Optimization of DOP‐PCR amplification of DNA for high‐resolution comparative genomic hybridization analysis

• Published in: Cytometry (New York, N.Y.) Vol. 44; no. 4; pp. 317 - 325
• Main Authors: Larsen, Jacob, Ottesen, Anne Marie, Lundsteen, Claes, Leffers, Henrik, Larsen, Jørgen K.
• Format: Journal Article
• Language: English
• Published: New York John Wiley & Sons, Inc 01.08.2001
• Subjects: Breast Neoplasms - genetics; comparative genomic hybridization; DNA Primers - genetics; DNA, Neoplasm - analysis; DOP‐PCR; Humans; Leukemia, Myeloid - genetics; Nucleic Acid Amplification Techniques - methods; Nucleic Acid Amplification Techniques - standards; Nucleic Acid Hybridization - genetics; Nucleic Acid Hybridization - methods; PCR; Polymerase Chain Reaction - methods; Tumor Cells, Cultured
• ISSN: 0196-4763; 1097-0320
• DOI: 10.1002/1097-0320(20010801)44:4<317::AID-CYTO1123>3.0.CO;2-5

Background Whole‐genome amplification of minute samples of DNA for the use in comparative genomic hybridization (CGH) analysis has found widespread use, but the method has not been well validated.

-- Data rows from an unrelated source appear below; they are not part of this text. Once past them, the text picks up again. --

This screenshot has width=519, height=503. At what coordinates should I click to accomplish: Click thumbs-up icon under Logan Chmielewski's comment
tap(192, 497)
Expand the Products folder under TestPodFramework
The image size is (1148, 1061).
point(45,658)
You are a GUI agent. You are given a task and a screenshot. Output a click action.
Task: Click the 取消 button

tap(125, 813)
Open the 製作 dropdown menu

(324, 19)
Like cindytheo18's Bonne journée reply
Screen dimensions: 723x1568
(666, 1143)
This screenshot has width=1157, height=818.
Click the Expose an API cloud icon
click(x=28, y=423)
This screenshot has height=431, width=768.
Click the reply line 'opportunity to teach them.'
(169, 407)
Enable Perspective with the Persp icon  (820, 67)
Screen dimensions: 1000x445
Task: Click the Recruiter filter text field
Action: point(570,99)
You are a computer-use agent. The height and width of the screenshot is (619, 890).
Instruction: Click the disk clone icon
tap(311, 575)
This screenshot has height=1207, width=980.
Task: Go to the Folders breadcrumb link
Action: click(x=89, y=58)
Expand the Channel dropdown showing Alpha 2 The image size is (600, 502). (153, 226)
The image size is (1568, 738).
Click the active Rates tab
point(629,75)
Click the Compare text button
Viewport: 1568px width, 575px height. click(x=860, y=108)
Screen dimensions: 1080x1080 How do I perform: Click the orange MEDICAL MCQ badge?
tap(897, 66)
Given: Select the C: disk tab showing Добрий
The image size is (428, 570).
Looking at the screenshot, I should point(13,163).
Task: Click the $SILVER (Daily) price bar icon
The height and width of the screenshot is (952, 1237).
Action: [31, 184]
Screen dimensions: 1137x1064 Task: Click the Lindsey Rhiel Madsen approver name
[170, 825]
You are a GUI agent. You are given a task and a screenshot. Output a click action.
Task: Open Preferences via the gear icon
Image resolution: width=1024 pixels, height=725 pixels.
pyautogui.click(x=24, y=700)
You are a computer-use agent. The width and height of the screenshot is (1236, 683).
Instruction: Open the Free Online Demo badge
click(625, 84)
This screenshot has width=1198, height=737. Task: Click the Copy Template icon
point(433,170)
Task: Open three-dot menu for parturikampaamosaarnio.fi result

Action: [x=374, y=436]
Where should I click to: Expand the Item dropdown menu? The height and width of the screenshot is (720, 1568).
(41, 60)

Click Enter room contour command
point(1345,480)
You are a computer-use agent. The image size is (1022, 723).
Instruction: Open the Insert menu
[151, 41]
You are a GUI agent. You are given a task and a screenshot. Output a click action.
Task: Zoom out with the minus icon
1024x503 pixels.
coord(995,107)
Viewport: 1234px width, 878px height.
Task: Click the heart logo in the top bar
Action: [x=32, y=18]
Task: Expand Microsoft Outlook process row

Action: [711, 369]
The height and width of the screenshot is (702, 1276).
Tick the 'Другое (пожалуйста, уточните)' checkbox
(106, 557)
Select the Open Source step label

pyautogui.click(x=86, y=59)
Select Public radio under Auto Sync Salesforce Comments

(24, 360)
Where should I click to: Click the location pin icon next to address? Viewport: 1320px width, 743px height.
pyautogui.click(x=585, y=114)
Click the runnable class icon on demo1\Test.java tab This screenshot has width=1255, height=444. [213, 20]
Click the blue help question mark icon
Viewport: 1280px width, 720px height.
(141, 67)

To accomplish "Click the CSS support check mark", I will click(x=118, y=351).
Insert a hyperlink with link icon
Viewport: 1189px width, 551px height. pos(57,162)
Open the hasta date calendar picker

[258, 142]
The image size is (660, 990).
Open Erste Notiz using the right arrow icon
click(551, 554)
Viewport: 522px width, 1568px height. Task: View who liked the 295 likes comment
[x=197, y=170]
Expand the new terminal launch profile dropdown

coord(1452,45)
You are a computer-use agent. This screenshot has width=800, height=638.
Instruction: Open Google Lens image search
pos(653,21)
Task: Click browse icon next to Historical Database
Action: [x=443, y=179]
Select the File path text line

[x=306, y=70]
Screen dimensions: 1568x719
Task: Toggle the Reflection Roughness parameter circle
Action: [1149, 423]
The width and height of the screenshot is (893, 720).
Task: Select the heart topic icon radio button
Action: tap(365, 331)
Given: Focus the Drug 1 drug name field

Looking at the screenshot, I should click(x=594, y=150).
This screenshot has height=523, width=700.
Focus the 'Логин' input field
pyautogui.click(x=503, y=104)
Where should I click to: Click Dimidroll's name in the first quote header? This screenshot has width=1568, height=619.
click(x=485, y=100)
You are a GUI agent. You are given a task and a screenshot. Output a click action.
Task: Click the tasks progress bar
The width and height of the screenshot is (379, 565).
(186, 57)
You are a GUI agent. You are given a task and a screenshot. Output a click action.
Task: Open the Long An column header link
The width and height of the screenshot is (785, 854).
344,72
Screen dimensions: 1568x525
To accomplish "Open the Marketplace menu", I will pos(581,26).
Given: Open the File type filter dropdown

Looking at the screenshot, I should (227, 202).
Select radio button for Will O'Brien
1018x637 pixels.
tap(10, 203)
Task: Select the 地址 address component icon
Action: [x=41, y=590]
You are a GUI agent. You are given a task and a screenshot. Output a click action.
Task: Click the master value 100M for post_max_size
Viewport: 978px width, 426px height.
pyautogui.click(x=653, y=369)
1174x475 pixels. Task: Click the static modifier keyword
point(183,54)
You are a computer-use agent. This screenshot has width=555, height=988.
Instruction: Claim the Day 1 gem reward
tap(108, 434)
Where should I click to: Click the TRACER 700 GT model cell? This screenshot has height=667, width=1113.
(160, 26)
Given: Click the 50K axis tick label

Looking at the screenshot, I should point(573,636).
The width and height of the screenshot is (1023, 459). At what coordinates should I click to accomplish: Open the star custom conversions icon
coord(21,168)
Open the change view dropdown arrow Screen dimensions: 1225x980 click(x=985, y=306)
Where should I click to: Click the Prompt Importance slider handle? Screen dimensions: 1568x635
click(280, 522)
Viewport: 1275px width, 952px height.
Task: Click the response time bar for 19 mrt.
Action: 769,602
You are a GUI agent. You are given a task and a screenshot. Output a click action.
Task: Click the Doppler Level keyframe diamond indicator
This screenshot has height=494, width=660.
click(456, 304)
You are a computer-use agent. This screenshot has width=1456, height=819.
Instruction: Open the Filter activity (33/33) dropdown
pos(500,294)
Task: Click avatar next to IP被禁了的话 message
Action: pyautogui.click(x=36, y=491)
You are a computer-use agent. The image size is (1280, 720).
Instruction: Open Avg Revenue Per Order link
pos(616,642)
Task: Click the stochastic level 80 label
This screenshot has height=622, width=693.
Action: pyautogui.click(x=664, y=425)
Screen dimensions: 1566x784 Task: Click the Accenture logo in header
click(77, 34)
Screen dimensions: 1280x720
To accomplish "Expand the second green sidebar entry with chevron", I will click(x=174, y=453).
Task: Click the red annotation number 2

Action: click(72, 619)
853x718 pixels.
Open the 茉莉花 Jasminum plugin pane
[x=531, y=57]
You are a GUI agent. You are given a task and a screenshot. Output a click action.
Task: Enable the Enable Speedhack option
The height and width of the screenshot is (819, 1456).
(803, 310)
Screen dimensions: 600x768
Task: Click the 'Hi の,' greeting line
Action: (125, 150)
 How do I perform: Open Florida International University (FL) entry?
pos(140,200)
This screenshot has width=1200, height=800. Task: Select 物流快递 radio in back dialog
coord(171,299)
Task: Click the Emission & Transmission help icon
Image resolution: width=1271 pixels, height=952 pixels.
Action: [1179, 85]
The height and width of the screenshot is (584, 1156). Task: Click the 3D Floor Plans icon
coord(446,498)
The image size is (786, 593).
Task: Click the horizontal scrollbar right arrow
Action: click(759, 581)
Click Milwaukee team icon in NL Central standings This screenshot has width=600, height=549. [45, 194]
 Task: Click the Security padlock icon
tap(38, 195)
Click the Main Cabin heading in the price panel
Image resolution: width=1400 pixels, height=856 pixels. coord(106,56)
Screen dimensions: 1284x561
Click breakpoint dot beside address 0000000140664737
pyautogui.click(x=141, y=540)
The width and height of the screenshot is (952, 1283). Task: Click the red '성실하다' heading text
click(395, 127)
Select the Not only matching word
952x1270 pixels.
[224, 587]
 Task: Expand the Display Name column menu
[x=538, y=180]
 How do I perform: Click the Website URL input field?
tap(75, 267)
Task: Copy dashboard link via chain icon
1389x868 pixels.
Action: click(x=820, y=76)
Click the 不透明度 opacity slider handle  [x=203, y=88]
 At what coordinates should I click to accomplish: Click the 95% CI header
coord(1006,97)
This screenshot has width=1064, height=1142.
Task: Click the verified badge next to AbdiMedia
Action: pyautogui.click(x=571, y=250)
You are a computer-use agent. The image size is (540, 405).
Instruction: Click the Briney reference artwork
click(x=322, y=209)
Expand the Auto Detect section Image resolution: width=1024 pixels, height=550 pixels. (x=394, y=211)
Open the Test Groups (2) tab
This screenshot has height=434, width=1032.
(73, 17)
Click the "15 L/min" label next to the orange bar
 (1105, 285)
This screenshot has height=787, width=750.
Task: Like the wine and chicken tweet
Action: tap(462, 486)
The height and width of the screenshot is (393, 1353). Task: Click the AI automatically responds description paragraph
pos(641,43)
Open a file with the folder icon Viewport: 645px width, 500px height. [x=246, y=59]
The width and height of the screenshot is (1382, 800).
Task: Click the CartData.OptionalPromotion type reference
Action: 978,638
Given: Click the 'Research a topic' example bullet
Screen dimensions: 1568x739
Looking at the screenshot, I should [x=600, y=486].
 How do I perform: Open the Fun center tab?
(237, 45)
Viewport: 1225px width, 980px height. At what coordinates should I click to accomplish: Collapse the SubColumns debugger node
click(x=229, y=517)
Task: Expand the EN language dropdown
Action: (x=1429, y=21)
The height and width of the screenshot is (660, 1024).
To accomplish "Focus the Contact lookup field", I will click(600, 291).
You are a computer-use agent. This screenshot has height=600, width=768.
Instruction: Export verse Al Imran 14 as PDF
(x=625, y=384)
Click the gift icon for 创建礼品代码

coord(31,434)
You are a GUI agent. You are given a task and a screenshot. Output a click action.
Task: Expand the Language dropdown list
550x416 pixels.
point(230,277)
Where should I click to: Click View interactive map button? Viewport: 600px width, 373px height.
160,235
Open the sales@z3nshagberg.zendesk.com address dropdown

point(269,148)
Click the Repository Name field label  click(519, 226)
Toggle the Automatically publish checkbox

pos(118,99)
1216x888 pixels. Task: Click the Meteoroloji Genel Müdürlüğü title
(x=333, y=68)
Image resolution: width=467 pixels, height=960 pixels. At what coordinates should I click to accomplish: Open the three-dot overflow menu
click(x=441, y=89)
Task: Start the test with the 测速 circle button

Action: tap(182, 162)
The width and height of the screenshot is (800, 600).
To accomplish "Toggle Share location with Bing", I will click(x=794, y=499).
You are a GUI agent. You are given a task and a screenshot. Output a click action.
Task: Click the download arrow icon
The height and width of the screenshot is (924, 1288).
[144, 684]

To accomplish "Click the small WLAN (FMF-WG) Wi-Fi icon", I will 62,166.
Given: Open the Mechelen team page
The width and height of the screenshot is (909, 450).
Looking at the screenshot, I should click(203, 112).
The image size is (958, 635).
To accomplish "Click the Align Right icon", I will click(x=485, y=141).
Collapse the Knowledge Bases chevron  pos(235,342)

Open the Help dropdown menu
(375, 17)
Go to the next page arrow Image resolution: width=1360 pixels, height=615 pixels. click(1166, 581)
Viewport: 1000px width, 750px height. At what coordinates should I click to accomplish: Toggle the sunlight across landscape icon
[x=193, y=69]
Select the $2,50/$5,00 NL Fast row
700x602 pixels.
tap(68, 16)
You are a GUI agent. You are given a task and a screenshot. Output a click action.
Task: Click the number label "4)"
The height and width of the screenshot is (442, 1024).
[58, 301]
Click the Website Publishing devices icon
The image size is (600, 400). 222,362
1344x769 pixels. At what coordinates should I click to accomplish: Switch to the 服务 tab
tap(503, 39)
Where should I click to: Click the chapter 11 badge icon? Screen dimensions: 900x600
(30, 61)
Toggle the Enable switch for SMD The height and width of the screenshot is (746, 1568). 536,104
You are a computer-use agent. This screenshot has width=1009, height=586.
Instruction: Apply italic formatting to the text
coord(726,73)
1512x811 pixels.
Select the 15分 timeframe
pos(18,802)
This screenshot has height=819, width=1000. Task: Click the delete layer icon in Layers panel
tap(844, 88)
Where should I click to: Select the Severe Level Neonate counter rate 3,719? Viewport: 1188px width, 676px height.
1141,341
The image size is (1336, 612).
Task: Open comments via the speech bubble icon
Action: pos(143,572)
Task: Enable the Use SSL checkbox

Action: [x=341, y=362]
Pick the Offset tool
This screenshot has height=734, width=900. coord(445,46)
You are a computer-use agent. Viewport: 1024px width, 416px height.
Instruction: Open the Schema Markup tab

Methods Four protocols for degenerate oligonucleotide primed polymerase chain reaction (DOP‐PCR) and fluorescence labeling were applied to test DNA from normal and K‐562 cells. The DNA products were used for CGH analysis. Results The DOP‐PCR–amplified DNA from each protocol produced hybridizations with different qualities. These could be seen primarily as differences in background staining and signal‐to‐noise ratios, but also as characteristic deviations of normal/normal hybridizations. One DOP‐PCR‐protocol was further investigated. We observed concordance between CGH results using unamplified and DOP‐PCR–amplified DNA. An example of an analysis of an invasive carcinoma of the breast supports the practical value of this approach. Conclusions DOP‐PCR–amplified DNA is applicable for high‐ resolution CGH, the results being similar to those of CGH using unamplified DNA. Cytometry 44:317–325, 2001. © 2001 Wiley‐Liss, Inc.